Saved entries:
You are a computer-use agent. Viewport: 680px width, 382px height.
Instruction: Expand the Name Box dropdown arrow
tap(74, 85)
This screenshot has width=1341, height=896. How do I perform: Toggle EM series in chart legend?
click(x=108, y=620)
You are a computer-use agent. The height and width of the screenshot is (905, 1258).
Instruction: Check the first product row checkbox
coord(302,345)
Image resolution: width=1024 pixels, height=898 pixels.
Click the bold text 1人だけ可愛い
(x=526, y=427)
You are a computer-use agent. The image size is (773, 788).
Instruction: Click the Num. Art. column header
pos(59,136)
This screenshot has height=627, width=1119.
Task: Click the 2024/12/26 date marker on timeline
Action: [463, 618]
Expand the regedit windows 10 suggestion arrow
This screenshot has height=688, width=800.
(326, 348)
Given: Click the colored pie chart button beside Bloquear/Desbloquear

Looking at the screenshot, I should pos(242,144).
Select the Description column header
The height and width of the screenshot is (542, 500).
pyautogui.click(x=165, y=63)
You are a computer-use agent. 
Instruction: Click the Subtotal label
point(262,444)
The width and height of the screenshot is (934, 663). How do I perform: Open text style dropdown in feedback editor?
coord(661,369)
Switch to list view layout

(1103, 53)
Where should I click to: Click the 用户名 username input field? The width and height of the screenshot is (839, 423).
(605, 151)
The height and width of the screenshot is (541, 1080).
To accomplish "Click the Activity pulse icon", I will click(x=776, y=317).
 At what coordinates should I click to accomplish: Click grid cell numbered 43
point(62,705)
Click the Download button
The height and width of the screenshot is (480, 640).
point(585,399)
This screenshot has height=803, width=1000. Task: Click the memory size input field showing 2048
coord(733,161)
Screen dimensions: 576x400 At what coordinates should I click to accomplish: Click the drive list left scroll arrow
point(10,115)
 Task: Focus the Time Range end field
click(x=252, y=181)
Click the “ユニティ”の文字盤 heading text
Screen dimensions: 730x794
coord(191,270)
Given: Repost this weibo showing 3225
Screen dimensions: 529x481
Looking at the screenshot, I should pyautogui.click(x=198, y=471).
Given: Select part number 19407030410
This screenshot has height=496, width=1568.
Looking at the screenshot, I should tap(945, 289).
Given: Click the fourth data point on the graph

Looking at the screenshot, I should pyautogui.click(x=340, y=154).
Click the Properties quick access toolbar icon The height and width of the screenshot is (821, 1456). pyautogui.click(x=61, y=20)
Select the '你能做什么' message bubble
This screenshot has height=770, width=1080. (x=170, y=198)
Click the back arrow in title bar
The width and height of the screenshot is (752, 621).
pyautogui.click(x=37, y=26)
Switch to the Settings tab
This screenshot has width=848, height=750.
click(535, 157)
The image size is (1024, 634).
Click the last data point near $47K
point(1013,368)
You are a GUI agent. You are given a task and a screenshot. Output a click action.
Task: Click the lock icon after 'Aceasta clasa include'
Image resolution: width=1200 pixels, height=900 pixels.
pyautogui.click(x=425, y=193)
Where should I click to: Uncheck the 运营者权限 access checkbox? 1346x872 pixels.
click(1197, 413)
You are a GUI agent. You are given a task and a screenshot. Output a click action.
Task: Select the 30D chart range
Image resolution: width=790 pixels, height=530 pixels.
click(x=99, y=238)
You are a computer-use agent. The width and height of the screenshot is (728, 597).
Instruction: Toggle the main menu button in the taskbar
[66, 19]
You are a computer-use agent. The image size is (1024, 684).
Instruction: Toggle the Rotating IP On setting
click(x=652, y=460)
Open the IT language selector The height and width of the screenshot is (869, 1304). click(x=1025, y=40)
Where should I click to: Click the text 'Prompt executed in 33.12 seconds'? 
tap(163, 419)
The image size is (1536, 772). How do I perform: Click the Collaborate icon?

• _Directions_
This exercise calls for every record to be restated word for word.

• _Output of the exercise_
You are a computer-use agent. Viewport: 680px width, 382px height.
Instruction: Expand the Name Box dropdown arrow
tap(74, 85)
This screenshot has width=1341, height=896. How do I perform: Toggle EM series in chart legend?
click(x=108, y=620)
You are a computer-use agent. The height and width of the screenshot is (905, 1258).
Instruction: Check the first product row checkbox
coord(302,345)
Image resolution: width=1024 pixels, height=898 pixels.
Click the bold text 1人だけ可愛い
(x=526, y=427)
You are a computer-use agent. The image size is (773, 788).
Instruction: Click the Num. Art. column header
pos(59,136)
This screenshot has height=627, width=1119.
Task: Click the 2024/12/26 date marker on timeline
Action: [463, 618]
Expand the regedit windows 10 suggestion arrow
This screenshot has height=688, width=800.
(326, 348)
Given: Click the colored pie chart button beside Bloquear/Desbloquear

Looking at the screenshot, I should pos(242,144).
Select the Description column header
The height and width of the screenshot is (542, 500).
pyautogui.click(x=165, y=63)
You are a computer-use agent. 
Instruction: Click the Subtotal label
point(262,444)
The width and height of the screenshot is (934, 663). How do I perform: Open text style dropdown in feedback editor?
coord(661,369)
Switch to list view layout

(1103, 53)
Where should I click to: Click the 用户名 username input field? The width and height of the screenshot is (839, 423).
(605, 151)
The height and width of the screenshot is (541, 1080).
To accomplish "Click the Activity pulse icon", I will click(x=776, y=317).
 At what coordinates should I click to accomplish: Click grid cell numbered 43
point(62,705)
Click the Download button
The height and width of the screenshot is (480, 640).
point(585,399)
This screenshot has height=803, width=1000. Task: Click the memory size input field showing 2048
coord(733,161)
Screen dimensions: 576x400 At what coordinates should I click to accomplish: Click the drive list left scroll arrow
point(10,115)
 Task: Focus the Time Range end field
click(x=252, y=181)
Click the “ユニティ”の文字盤 heading text
Screen dimensions: 730x794
coord(191,270)
Given: Repost this weibo showing 3225
Screen dimensions: 529x481
Looking at the screenshot, I should pyautogui.click(x=198, y=471).
Given: Select part number 19407030410
This screenshot has height=496, width=1568.
Looking at the screenshot, I should tap(945, 289).
Given: Click the fourth data point on the graph

Looking at the screenshot, I should pyautogui.click(x=340, y=154).
Click the Properties quick access toolbar icon The height and width of the screenshot is (821, 1456). pyautogui.click(x=61, y=20)
Select the '你能做什么' message bubble
This screenshot has height=770, width=1080. (x=170, y=198)
Click the back arrow in title bar
The width and height of the screenshot is (752, 621).
pyautogui.click(x=37, y=26)
Switch to the Settings tab
This screenshot has width=848, height=750.
click(535, 157)
The image size is (1024, 634).
Click the last data point near $47K
point(1013,368)
You are a GUI agent. You are given a task and a screenshot. Output a click action.
Task: Click the lock icon after 'Aceasta clasa include'
Image resolution: width=1200 pixels, height=900 pixels.
pyautogui.click(x=425, y=193)
Where should I click to: Uncheck the 运营者权限 access checkbox? 1346x872 pixels.
click(1197, 413)
You are a GUI agent. You are given a task and a screenshot. Output a click action.
Task: Select the 30D chart range
Image resolution: width=790 pixels, height=530 pixels.
click(x=99, y=238)
You are a computer-use agent. The width and height of the screenshot is (728, 597).
Instruction: Toggle the main menu button in the taskbar
[66, 19]
You are a computer-use agent. The image size is (1024, 684).
Instruction: Toggle the Rotating IP On setting
click(x=652, y=460)
Open the IT language selector The height and width of the screenshot is (869, 1304). click(x=1025, y=40)
Where should I click to: Click the text 'Prompt executed in 33.12 seconds'? 
tap(163, 419)
The image size is (1536, 772). How do I perform: Click the Collaborate icon?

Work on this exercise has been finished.